(SOURCE DATA Opens)

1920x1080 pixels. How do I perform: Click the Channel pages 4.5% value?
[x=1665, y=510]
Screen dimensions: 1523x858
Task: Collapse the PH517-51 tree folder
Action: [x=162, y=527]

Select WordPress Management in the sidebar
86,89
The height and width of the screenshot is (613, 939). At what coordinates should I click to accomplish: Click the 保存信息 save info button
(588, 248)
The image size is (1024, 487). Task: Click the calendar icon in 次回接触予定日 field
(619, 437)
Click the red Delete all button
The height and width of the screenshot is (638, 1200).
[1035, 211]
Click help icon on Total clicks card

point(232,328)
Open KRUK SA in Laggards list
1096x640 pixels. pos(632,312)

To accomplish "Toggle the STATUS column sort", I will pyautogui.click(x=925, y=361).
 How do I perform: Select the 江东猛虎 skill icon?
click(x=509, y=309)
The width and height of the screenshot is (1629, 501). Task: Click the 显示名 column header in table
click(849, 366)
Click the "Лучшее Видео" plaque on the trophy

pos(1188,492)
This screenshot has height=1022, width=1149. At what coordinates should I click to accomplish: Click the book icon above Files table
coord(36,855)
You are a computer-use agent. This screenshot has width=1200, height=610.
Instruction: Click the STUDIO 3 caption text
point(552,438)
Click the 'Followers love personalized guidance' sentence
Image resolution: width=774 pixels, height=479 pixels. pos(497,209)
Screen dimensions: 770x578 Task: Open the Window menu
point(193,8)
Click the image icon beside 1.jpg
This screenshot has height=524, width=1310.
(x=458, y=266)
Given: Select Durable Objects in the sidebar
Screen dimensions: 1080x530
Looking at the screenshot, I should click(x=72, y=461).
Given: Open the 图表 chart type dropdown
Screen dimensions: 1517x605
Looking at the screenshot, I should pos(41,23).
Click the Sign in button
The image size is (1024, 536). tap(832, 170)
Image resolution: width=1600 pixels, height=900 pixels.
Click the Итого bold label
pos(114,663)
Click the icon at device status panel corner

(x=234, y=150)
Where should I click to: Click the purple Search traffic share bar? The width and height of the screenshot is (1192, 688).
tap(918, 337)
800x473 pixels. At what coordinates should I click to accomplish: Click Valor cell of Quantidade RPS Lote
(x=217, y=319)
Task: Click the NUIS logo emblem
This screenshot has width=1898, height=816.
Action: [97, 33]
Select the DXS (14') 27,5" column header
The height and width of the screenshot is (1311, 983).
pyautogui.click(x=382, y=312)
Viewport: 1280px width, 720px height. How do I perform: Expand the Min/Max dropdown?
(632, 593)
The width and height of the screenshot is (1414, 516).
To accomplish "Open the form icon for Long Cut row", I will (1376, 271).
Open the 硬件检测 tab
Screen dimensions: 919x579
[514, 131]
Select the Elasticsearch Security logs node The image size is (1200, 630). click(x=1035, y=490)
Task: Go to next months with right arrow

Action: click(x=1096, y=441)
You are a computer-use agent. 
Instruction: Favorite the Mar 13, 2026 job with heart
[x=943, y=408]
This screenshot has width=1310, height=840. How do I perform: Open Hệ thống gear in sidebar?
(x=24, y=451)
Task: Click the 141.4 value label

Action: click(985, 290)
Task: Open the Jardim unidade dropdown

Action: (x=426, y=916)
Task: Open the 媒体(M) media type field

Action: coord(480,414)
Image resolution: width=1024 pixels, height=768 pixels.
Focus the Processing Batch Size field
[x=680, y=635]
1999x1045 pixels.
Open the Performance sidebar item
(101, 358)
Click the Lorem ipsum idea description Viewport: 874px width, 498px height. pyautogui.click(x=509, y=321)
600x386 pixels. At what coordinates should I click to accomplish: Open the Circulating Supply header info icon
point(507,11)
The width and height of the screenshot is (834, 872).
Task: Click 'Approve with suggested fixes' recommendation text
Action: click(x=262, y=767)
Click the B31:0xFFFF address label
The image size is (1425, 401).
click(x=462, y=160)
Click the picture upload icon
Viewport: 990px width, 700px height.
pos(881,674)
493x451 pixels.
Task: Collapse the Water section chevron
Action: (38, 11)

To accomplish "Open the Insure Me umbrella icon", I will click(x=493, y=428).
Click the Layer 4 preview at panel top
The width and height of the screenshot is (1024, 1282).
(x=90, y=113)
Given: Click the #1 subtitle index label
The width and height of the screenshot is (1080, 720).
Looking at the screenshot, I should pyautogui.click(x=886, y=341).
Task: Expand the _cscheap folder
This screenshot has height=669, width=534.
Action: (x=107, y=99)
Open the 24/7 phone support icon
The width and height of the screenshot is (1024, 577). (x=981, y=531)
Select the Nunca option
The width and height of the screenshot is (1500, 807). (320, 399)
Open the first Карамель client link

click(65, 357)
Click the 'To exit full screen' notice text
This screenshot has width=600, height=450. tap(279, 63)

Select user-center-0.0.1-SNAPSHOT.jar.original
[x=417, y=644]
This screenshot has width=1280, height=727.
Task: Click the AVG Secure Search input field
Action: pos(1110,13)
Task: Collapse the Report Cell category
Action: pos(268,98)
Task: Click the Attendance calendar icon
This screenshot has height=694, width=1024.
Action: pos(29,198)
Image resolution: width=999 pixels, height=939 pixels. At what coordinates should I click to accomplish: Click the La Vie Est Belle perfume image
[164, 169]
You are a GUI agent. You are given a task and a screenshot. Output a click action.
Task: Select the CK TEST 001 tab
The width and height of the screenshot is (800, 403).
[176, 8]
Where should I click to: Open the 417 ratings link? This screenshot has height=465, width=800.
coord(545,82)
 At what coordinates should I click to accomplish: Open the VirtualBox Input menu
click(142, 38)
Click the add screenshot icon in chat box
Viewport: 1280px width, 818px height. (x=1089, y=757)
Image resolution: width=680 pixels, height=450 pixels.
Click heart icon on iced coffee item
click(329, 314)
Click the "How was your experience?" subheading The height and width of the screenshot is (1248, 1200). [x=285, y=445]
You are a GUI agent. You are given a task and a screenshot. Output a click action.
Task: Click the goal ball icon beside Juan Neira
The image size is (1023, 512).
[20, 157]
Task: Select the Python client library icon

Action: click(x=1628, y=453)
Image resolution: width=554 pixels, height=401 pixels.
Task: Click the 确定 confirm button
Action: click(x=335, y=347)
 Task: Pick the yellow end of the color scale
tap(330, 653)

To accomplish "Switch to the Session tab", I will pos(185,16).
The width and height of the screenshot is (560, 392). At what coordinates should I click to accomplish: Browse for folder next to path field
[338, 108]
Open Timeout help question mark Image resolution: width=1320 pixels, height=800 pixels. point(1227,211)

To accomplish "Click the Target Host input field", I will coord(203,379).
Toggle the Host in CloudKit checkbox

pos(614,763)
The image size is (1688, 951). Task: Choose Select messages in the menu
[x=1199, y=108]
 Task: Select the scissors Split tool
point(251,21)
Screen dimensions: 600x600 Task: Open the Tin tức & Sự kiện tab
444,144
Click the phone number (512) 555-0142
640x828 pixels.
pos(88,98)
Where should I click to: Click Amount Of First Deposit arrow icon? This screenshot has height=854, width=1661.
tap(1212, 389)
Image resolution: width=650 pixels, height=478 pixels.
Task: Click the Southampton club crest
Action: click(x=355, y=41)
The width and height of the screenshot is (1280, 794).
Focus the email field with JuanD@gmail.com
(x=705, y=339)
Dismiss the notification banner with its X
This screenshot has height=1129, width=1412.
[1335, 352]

(SOURCE DATA Closes)

## THE TASK:
Every record, start to finish: reproduce it word for word.

## SOLUTION:
1920x1080 pixels. How do I perform: Click the Channel pages 4.5% value?
[x=1665, y=510]
Screen dimensions: 1523x858
Task: Collapse the PH517-51 tree folder
Action: [x=162, y=527]

Select WordPress Management in the sidebar
86,89
The height and width of the screenshot is (613, 939). At what coordinates should I click to accomplish: Click the 保存信息 save info button
(588, 248)
The image size is (1024, 487). Task: Click the calendar icon in 次回接触予定日 field
(619, 437)
Click the red Delete all button
The height and width of the screenshot is (638, 1200).
[1035, 211]
Click help icon on Total clicks card

point(232,328)
Open KRUK SA in Laggards list
1096x640 pixels. pos(632,312)

To accomplish "Toggle the STATUS column sort", I will pyautogui.click(x=925, y=361).
 How do I perform: Select the 江东猛虎 skill icon?
click(x=509, y=309)
The width and height of the screenshot is (1629, 501). Task: Click the 显示名 column header in table
click(849, 366)
Click the "Лучшее Видео" plaque on the trophy

pos(1188,492)
This screenshot has height=1022, width=1149. At what coordinates should I click to accomplish: Click the book icon above Files table
coord(36,855)
You are a computer-use agent. This screenshot has width=1200, height=610.
Instruction: Click the STUDIO 3 caption text
point(552,438)
Click the 'Followers love personalized guidance' sentence
Image resolution: width=774 pixels, height=479 pixels. pos(497,209)
Screen dimensions: 770x578 Task: Open the Window menu
point(193,8)
Click the image icon beside 1.jpg
This screenshot has height=524, width=1310.
(x=458, y=266)
Given: Select Durable Objects in the sidebar
Screen dimensions: 1080x530
Looking at the screenshot, I should click(x=72, y=461).
Given: Open the 图表 chart type dropdown
Screen dimensions: 1517x605
Looking at the screenshot, I should pos(41,23).
Click the Sign in button
The image size is (1024, 536). tap(832, 170)
Image resolution: width=1600 pixels, height=900 pixels.
Click the Итого bold label
pos(114,663)
Click the icon at device status panel corner

(x=234, y=150)
Where should I click to: Click the purple Search traffic share bar? The width and height of the screenshot is (1192, 688).
tap(918, 337)
800x473 pixels. At what coordinates should I click to accomplish: Click Valor cell of Quantidade RPS Lote
(x=217, y=319)
Task: Click the NUIS logo emblem
This screenshot has width=1898, height=816.
Action: [97, 33]
Select the DXS (14') 27,5" column header
The height and width of the screenshot is (1311, 983).
pyautogui.click(x=382, y=312)
Viewport: 1280px width, 720px height. How do I perform: Expand the Min/Max dropdown?
(632, 593)
The width and height of the screenshot is (1414, 516).
To accomplish "Open the form icon for Long Cut row", I will (1376, 271).
Open the 硬件检测 tab
Screen dimensions: 919x579
[514, 131]
Select the Elasticsearch Security logs node The image size is (1200, 630). click(x=1035, y=490)
Task: Go to next months with right arrow

Action: click(x=1096, y=441)
You are a computer-use agent. 
Instruction: Favorite the Mar 13, 2026 job with heart
[x=943, y=408]
This screenshot has width=1310, height=840. How do I perform: Open Hệ thống gear in sidebar?
(x=24, y=451)
Task: Click the 141.4 value label

Action: click(985, 290)
Task: Open the Jardim unidade dropdown

Action: (x=426, y=916)
Task: Open the 媒体(M) media type field

Action: coord(480,414)
Image resolution: width=1024 pixels, height=768 pixels.
Focus the Processing Batch Size field
[x=680, y=635]
1999x1045 pixels.
Open the Performance sidebar item
(101, 358)
Click the Lorem ipsum idea description Viewport: 874px width, 498px height. pyautogui.click(x=509, y=321)
600x386 pixels. At what coordinates should I click to accomplish: Open the Circulating Supply header info icon
point(507,11)
The width and height of the screenshot is (834, 872).
Task: Click 'Approve with suggested fixes' recommendation text
Action: click(x=262, y=767)
Click the B31:0xFFFF address label
The image size is (1425, 401).
click(x=462, y=160)
Click the picture upload icon
Viewport: 990px width, 700px height.
pos(881,674)
493x451 pixels.
Task: Collapse the Water section chevron
Action: (38, 11)

To accomplish "Open the Insure Me umbrella icon", I will click(x=493, y=428).
Click the Layer 4 preview at panel top
The width and height of the screenshot is (1024, 1282).
(x=90, y=113)
Given: Click the #1 subtitle index label
The width and height of the screenshot is (1080, 720).
Looking at the screenshot, I should pyautogui.click(x=886, y=341).
Task: Expand the _cscheap folder
This screenshot has height=669, width=534.
Action: (x=107, y=99)
Open the 24/7 phone support icon
The width and height of the screenshot is (1024, 577). (x=981, y=531)
Select the Nunca option
The width and height of the screenshot is (1500, 807). (320, 399)
Open the first Карамель client link

click(65, 357)
Click the 'To exit full screen' notice text
This screenshot has width=600, height=450. tap(279, 63)

Select user-center-0.0.1-SNAPSHOT.jar.original
[x=417, y=644]
This screenshot has width=1280, height=727.
Task: Click the AVG Secure Search input field
Action: pos(1110,13)
Task: Collapse the Report Cell category
Action: pos(268,98)
Task: Click the Attendance calendar icon
This screenshot has height=694, width=1024.
Action: pos(29,198)
Image resolution: width=999 pixels, height=939 pixels. At what coordinates should I click to accomplish: Click the La Vie Est Belle perfume image
[164, 169]
You are a GUI agent. You are given a task and a screenshot. Output a click action.
Task: Select the CK TEST 001 tab
The width and height of the screenshot is (800, 403).
[176, 8]
Where should I click to: Open the 417 ratings link? This screenshot has height=465, width=800.
coord(545,82)
 At what coordinates should I click to accomplish: Open the VirtualBox Input menu
click(142, 38)
Click the add screenshot icon in chat box
Viewport: 1280px width, 818px height. (x=1089, y=757)
Image resolution: width=680 pixels, height=450 pixels.
Click heart icon on iced coffee item
click(329, 314)
Click the "How was your experience?" subheading The height and width of the screenshot is (1248, 1200). [x=285, y=445]
You are a GUI agent. You are given a task and a screenshot. Output a click action.
Task: Click the goal ball icon beside Juan Neira
The image size is (1023, 512).
[20, 157]
Task: Select the Python client library icon

Action: click(x=1628, y=453)
Image resolution: width=554 pixels, height=401 pixels.
Task: Click the 确定 confirm button
Action: click(x=335, y=347)
 Task: Pick the yellow end of the color scale
tap(330, 653)

To accomplish "Switch to the Session tab", I will pos(185,16).
The width and height of the screenshot is (560, 392). At what coordinates should I click to accomplish: Browse for folder next to path field
[338, 108]
Open Timeout help question mark Image resolution: width=1320 pixels, height=800 pixels. point(1227,211)

To accomplish "Click the Target Host input field", I will coord(203,379).
Toggle the Host in CloudKit checkbox

pos(614,763)
The image size is (1688, 951). Task: Choose Select messages in the menu
[x=1199, y=108]
 Task: Select the scissors Split tool
point(251,21)
Screen dimensions: 600x600 Task: Open the Tin tức & Sự kiện tab
444,144
Click the phone number (512) 555-0142
640x828 pixels.
pos(88,98)
Where should I click to: Click Amount Of First Deposit arrow icon? This screenshot has height=854, width=1661.
tap(1212, 389)
Image resolution: width=650 pixels, height=478 pixels.
Task: Click the Southampton club crest
Action: click(x=355, y=41)
The width and height of the screenshot is (1280, 794).
Focus the email field with JuanD@gmail.com
(x=705, y=339)
Dismiss the notification banner with its X
This screenshot has height=1129, width=1412.
[1335, 352]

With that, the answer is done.